Wednesday, November 24, 2021

ASA inside interface stopped working, now DR site is down

Hello - I'm currently troubleshooting an ongoing outage, on about 4 hours of sleep, so I apologize for the brevity and/or ranting (and several things I'm leaving out - I can provide some config snippets, but need to know what I'm grabbing as my options are limited at the moment).
To make matters worse, our reseller (and myself) didn't realize that our SmartNet contracts are all sorts of jumbled up, so I can't get Cisco help until that's resolved, and my rep is on vacation all week. So I'm hoping someone here has some ideas of what to check, otherwise, I'm a bit up a creek atm.

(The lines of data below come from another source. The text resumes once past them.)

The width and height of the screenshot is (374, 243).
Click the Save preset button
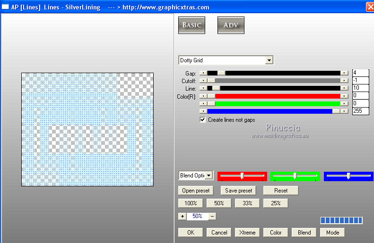(238, 191)
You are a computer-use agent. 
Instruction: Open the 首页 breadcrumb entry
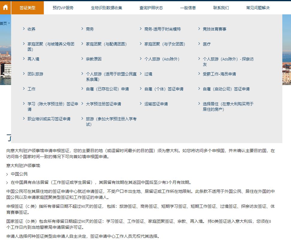(x=4, y=23)
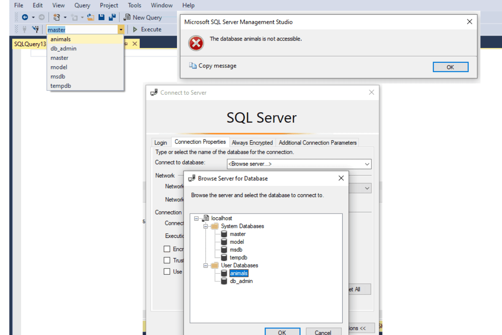This screenshot has height=335, width=502.
Task: Open the Connect to database dropdown
Action: pos(367,164)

  • I have two ASAs, both 5508 running single context, active/standby failover on 9.15(1)1.
  • Yesterday, while connected to the site via IPSec site-to-site VPN, I lost connection to some servers I had been working on (nothing network related). I checked my logs and confirmed with others that have access to the site that I was the only one connected to it at the time.
  • We utilize 3 interfaces (technically a 4th for the failover connection) - outside, inside (10.91.x.x sub), and development (10.31.x.x subnet). These subnets are segregated from one another due to contractual reasons.
  • Inside is blocking nearly all(? from what I can tell) traffic, even traffic from 10.91.x.x to 10.91.x.x IPs. EXCEPT on one server, I was able to ping its DNS server consistently(???). Couldn't ping the gateway IP (I do have ICMP allowed, and 10.31.x.x can ping its gateway interface).
  • ACLs look good (I have inside_in and inside_out any/any set up with tcp, ip, udp, icmp, and gre permitted, outside_in set up with inside-network/any), FW rules look good, IPs look good. Even though it looks good to me, I have a feeling this is where the issue lies.
  • I can access the URL for my RA VPN, but login fails as authentication server is inaccessible.

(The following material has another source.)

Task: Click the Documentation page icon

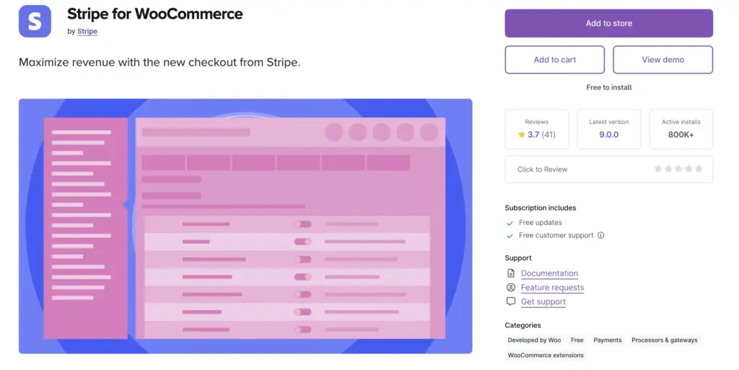Action: (x=511, y=273)
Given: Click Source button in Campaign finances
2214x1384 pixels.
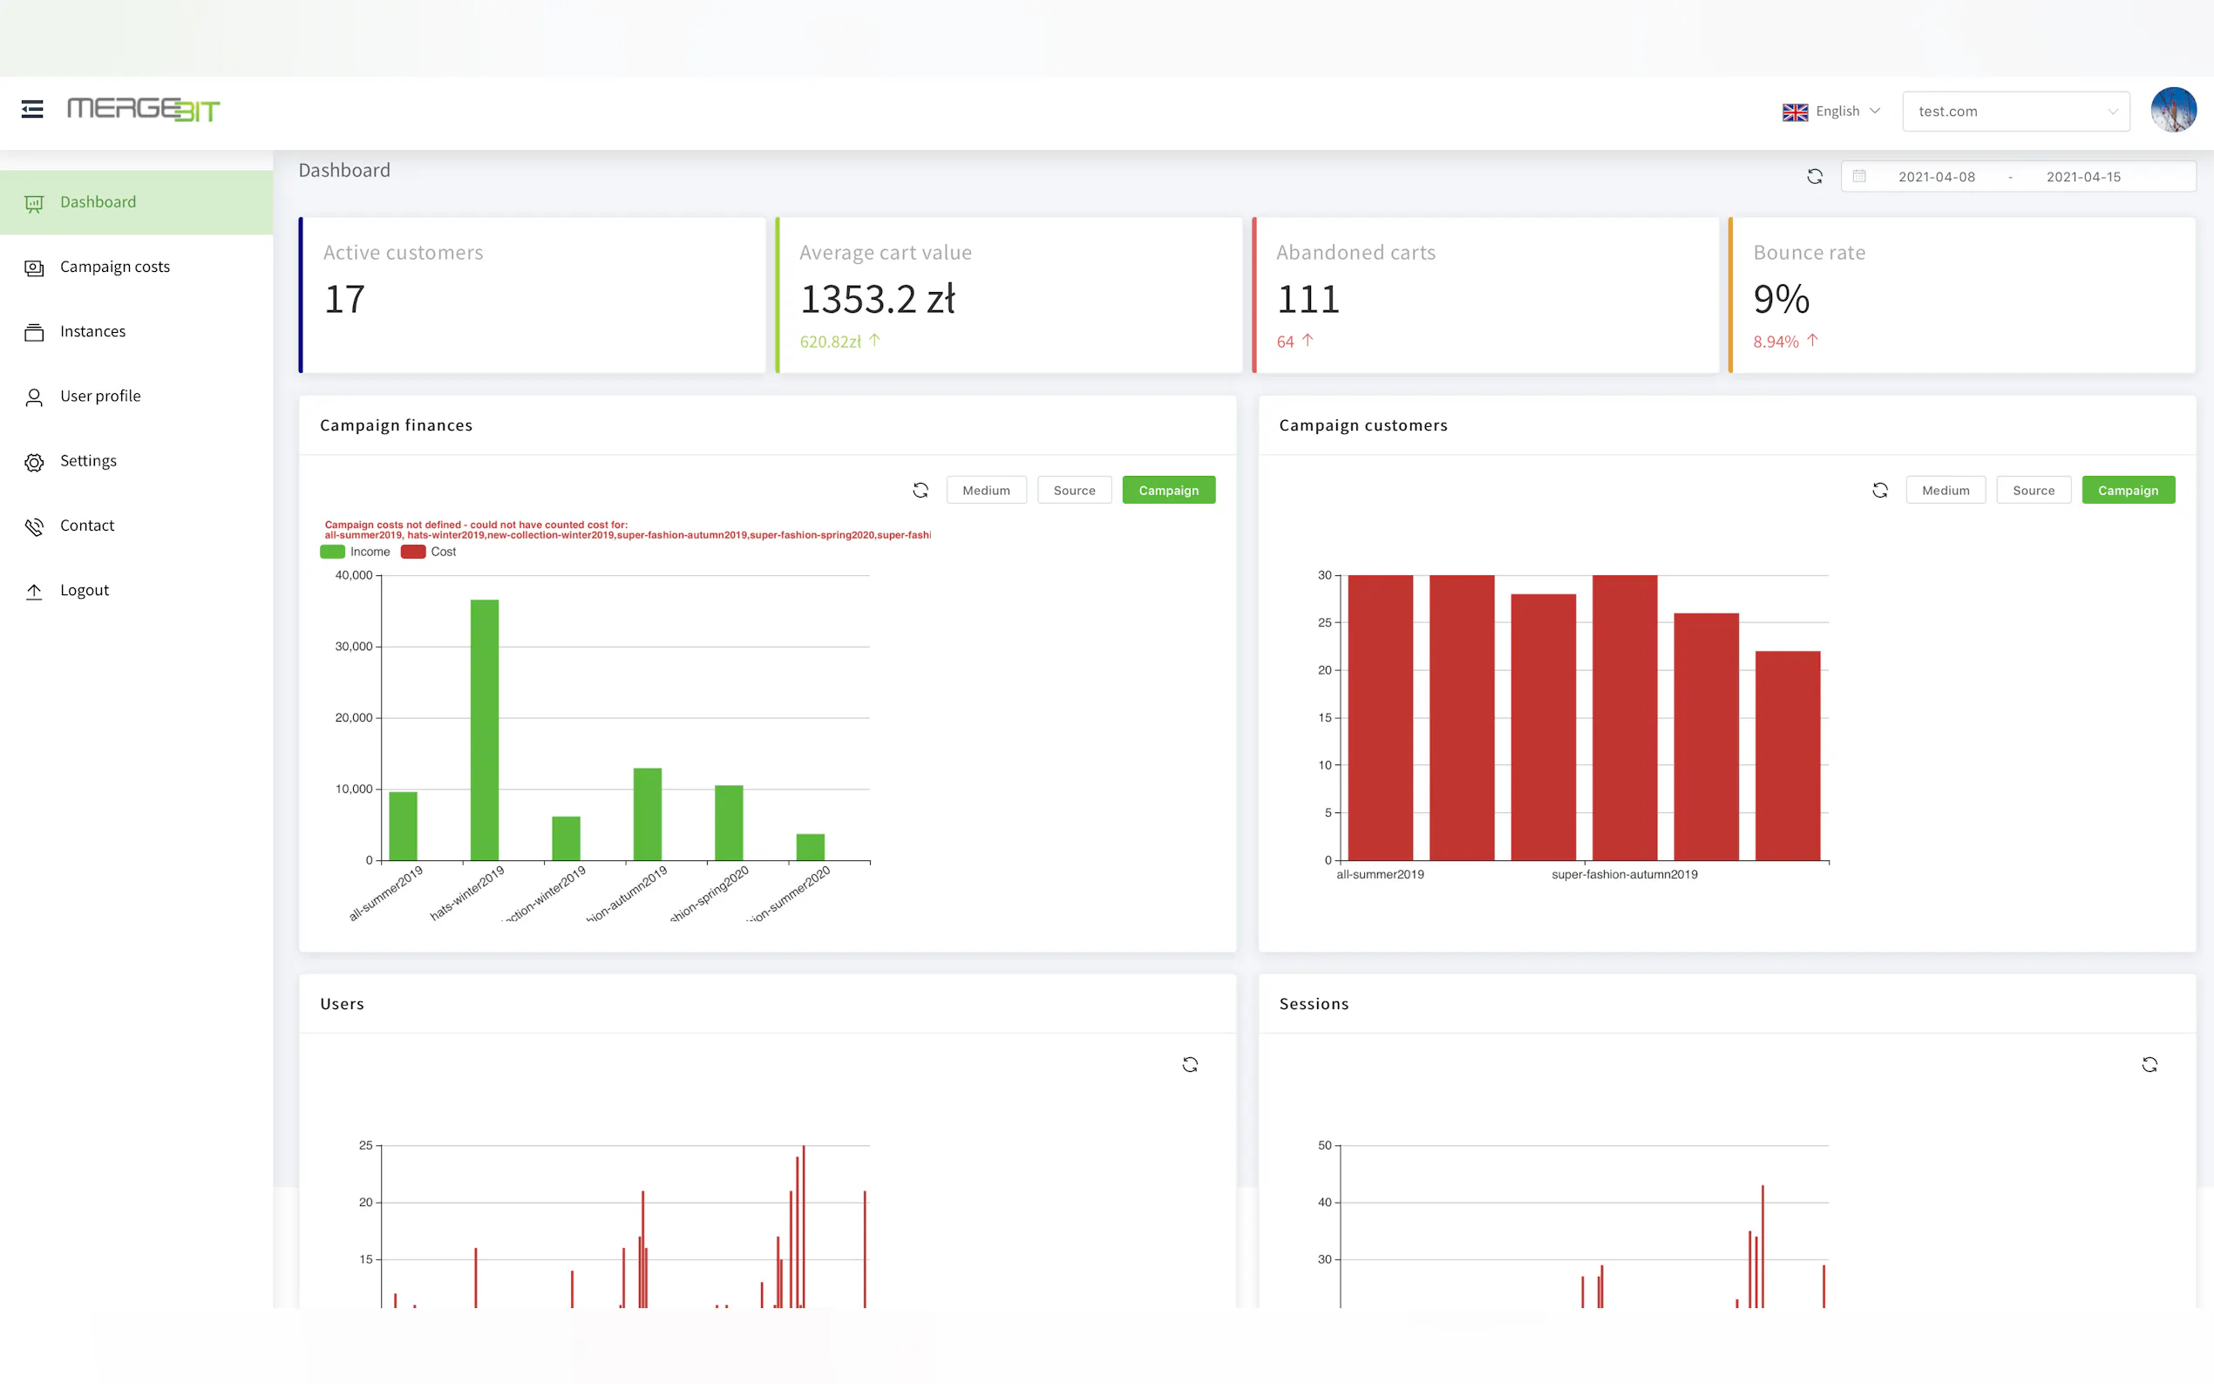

Troubleshooting I've done up to this point:

  • Failed over to the secondary unit
  • Rebooted both units
  • Swapped cables and ports on the ASAs (including reconfiguring temporarily to test)
  • Bypassed switches to rule out failure, also rebooted them just in case
  • Tried to check through the logs, didn't really find anything* though I'm not 100% sure what I'm looking for
  • Ran packet-tracer on 10.91.x.x to various IPs, internal and external, and I did see drops from implicit rule, but I'm not sure why this would occur since I have explicit rules to allow traffic
  • Went to restore a previously known-good config - except that server has crashed on me (this is my utility server I was working on replacing, my fault for not having multiple backups, but it's considered sensitive data and I have a limited budget/resources to work with)
  • Compared config to my production setup, and aside from differing IPs and associated rules, I can't find where the discrepancy is.
  • Did a lot of 'toggling' of rules and settings to make sure they were actually applying appropriately (like same security and intra-interface)
  • Scoured the hell out of Google, Spiceworks, reddit, etc. Hard to find this specific issue since many of the terms lead to things like 'can't ping firewall interface' or 'can't ping from subnet A to subnet B across interfaces' etc.
  • I know there's more, brain is mush right now, again, apologies.

*I did notice I'm getting recurring syslogs -

  • 105005 (Primary) Lost Failover communications with mate on interface inside
  • 105008 (Primary) Testing Interface inside
  • 105009 (Primary) Testing on interface inside Passed

A few things for this; failover is working as intended, I did it several times while troubleshooting/replacing cables. The fact this is showing on the inside interface is a bit of a head-scratcher to me, as I have a dedicated interface for this (1/8). Config is synchronizing between the two as intended.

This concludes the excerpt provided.